Meta provided Nebraska prosecutors with private Facebook (META) messages from a 17-year-old girl, which will be used to prosecute her for having an abortion, Vice reported today (Aug. 9). For the first time since the U.S. Supreme Court repealed the Roe v. Wade decision on June 24, a social media platform has complied with law enforcement to release personal data related to abortions.
The Norfolk Police Department charged the teen with three crimes, one of which is a felony for “removing/concealing/abandoning dead human body.” Her mother is charged with five crimes related to performing or attempting an abortion eight weeks past the state’s 20-week abortion ban.
In private Facebook messages, the mother and daughter talked about how the pills worked, when to start the medication, and what to do with the stillborn fetus.

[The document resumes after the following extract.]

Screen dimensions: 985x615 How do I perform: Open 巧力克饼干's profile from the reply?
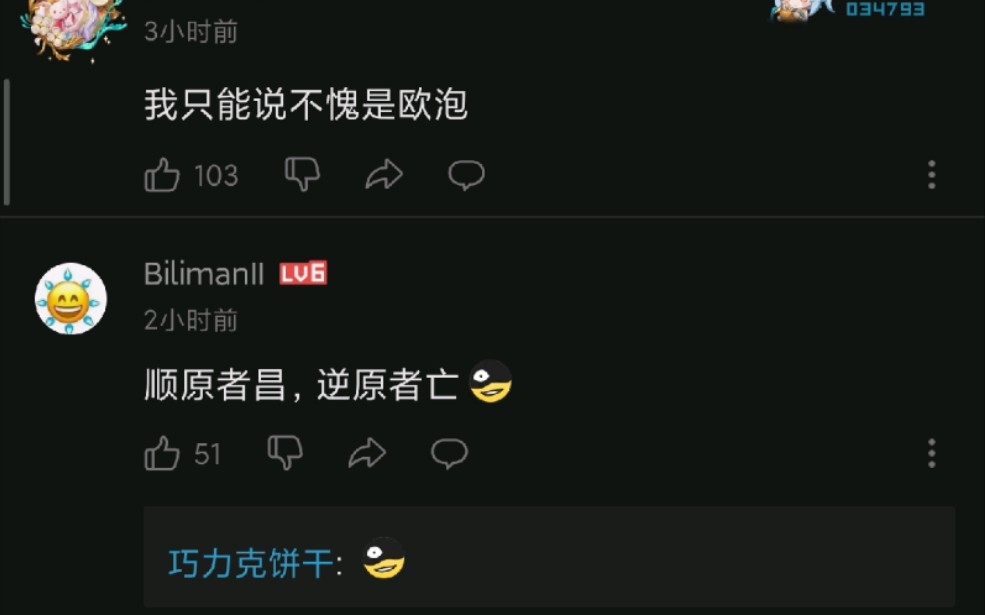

Those messages now sit at the heart of the prosecution’s case. Though the abortion allegedly took place before the nationwide decision on Roe v. Wade, Meta’s cooperation with law enforcement sets a dangerous precedent for what data the company is willing to give up about its users in the post-Roe world.
In a statement posted on its website Aug. 9, Meta said when it received a warrant from law enforcement, there was no mention of abortion and that the police said they were investigating the illegal disposal of the body of a stillborn infant. The company added it the warrant was accompanied by a non-disclosure notice, since lifted which prevented Meta from commenting.
Update: This post was been updated with a statement from Meta.